Indonesian authorities face mounting pressure to implement tangible policy actions following a market rout that hit stocks, bonds, and the national currency.

The instability threatens investor confidence in Southeast Asia's largest economy. Analysts said that verbal assurances from the government and central bank are no longer sufficient to stabilize the markets.

The rupiah has weakened about eight percent this year [1]. This decline has made it the worst-performing Asian currency during the current annual period [1]. The currency volatility coincided with a broader sell-off that began last week and deepened on Monday, June 10, 2024 [2].

Fixed-income markets have also seen significant turmoil. The 10-year Indonesian government bond yield jumped 33 basis points [2]. This increase pushed the yield to its highest level in more than a year [2].

In response to the sinking currency, Bank Indonesia took an off-cycle move on June 9 to raise its policy rate by 25 basis points [3]. This surprise rate hike was intended to support the rupiah and curb further capital flight.

Despite the rate increase, market analysts said that the government must deliver more concrete steps to restore sentiment. Investors remain unconvinced by general assurances and are seeking specific, transparent policy guidance to mitigate risks associated with the current rout [1, 2].

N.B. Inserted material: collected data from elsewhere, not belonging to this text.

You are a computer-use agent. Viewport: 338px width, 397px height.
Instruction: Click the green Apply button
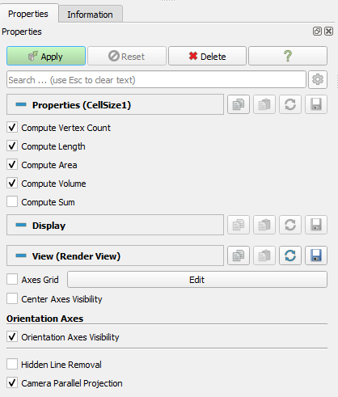(x=46, y=56)
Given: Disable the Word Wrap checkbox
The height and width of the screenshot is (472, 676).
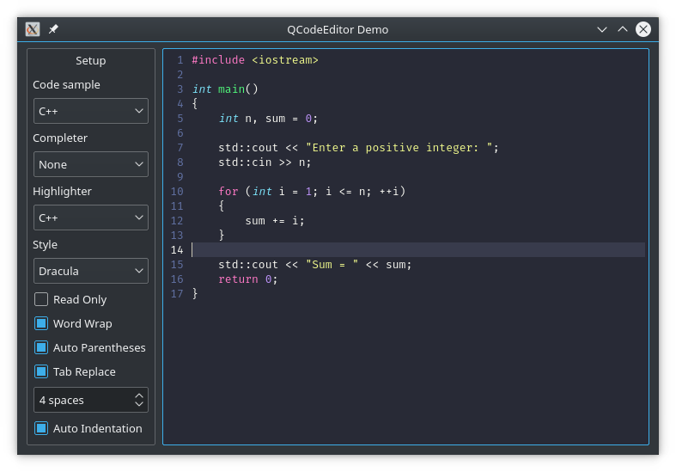Looking at the screenshot, I should (x=41, y=323).
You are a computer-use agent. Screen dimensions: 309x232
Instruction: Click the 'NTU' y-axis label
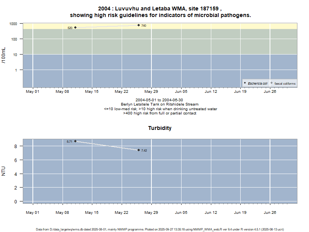4,171
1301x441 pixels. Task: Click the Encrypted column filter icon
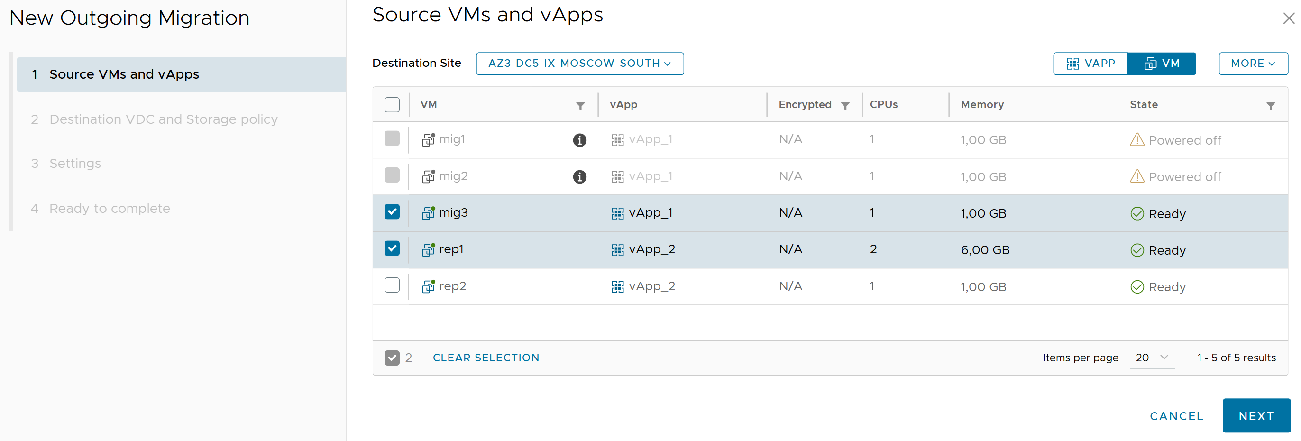coord(845,106)
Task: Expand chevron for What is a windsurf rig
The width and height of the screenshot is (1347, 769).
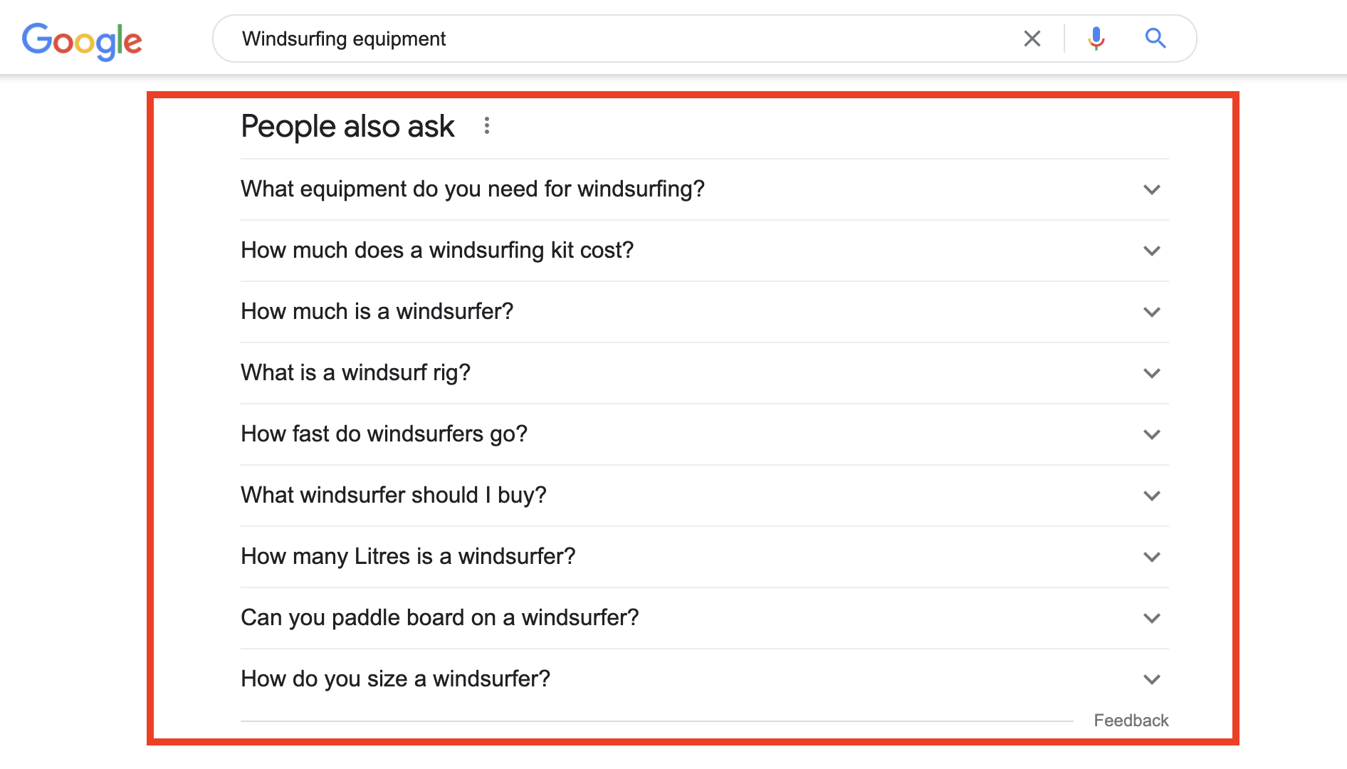Action: coord(1152,373)
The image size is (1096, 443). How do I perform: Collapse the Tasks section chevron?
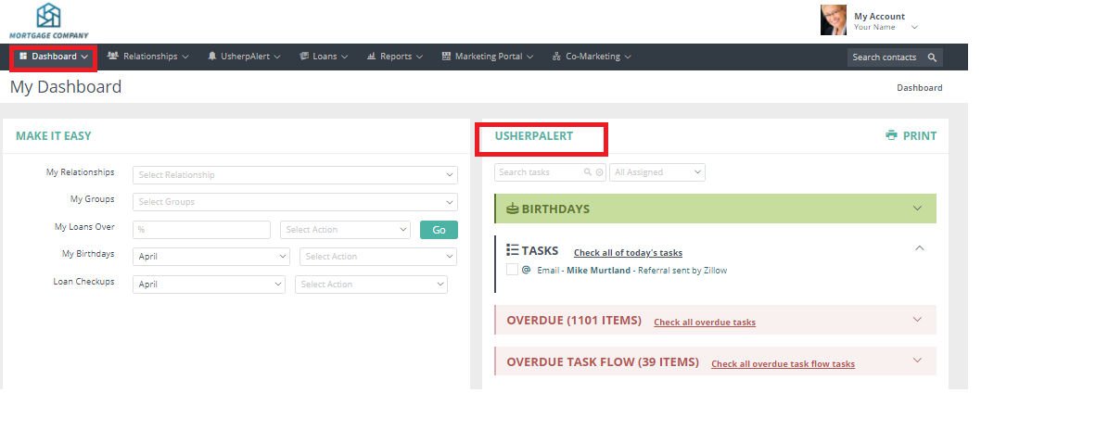pos(919,248)
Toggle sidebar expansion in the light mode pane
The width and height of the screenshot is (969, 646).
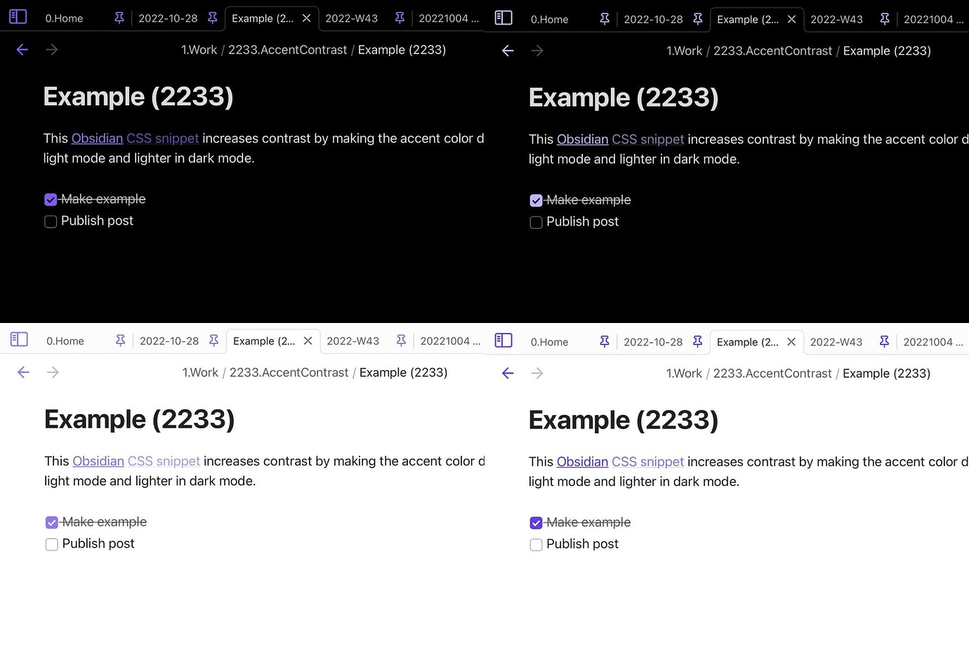[19, 340]
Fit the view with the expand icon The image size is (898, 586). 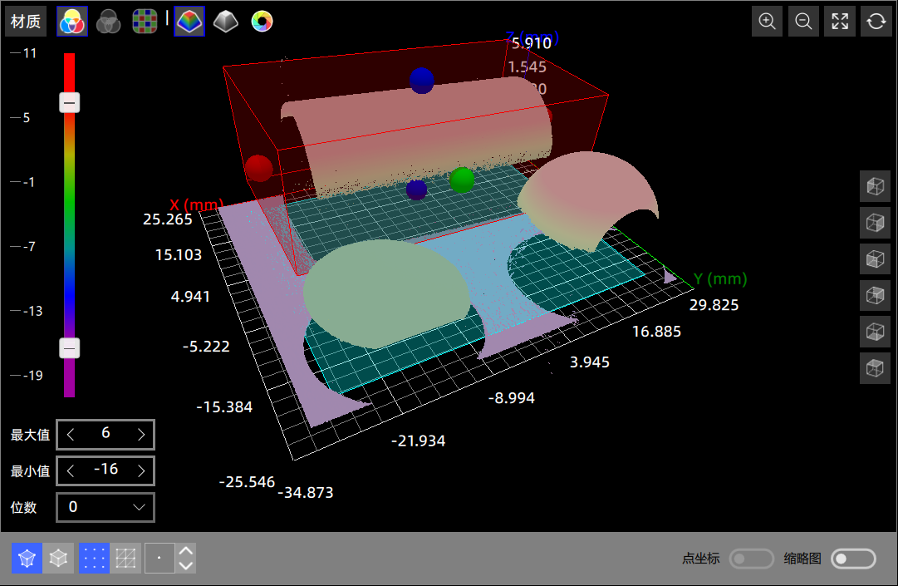[840, 22]

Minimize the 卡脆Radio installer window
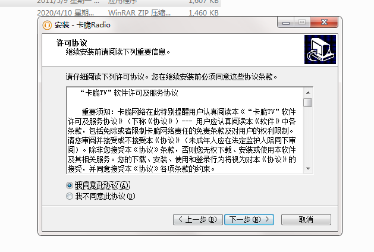(286, 23)
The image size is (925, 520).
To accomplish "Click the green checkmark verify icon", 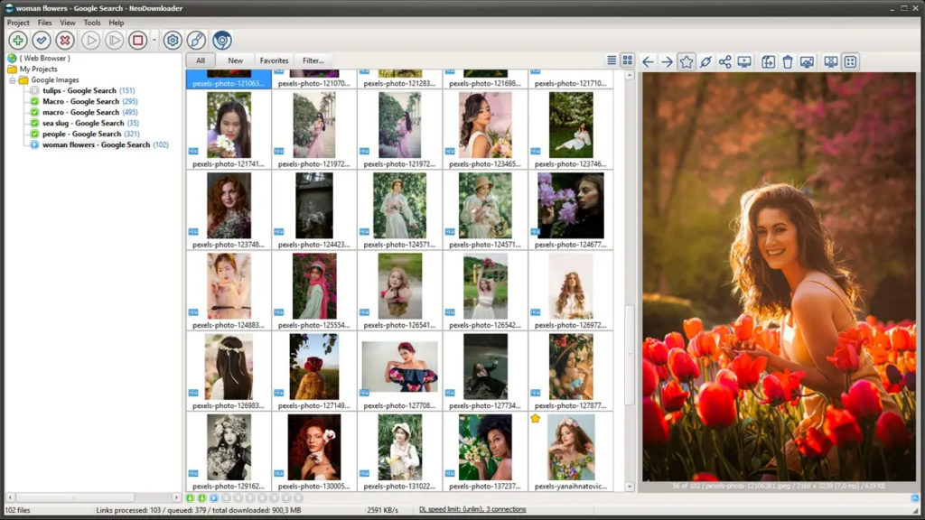I will tap(41, 40).
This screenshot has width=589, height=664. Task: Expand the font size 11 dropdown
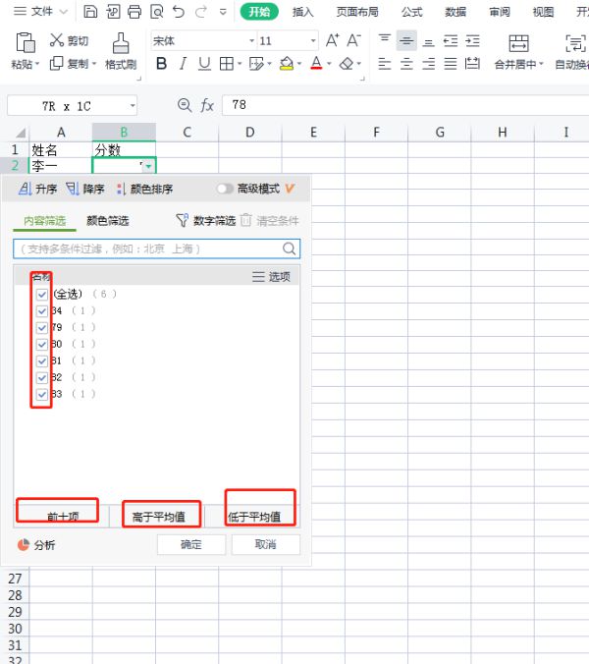pyautogui.click(x=313, y=41)
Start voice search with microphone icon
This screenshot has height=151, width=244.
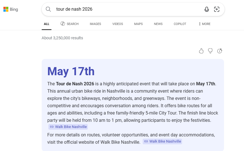pos(207,9)
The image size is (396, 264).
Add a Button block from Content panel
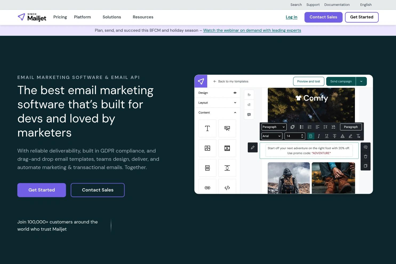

The rupiah has become the worst-performing Asian currency this year.

The combination of a plunging currency and spiking bond yields suggests a crisis of confidence among international investors. By resorting to an off-cycle rate hike, the central bank is attempting to defend the rupiah, but the demand for 'concrete steps' indicates that the market perceives the problem as structural or political rather than purely monetary.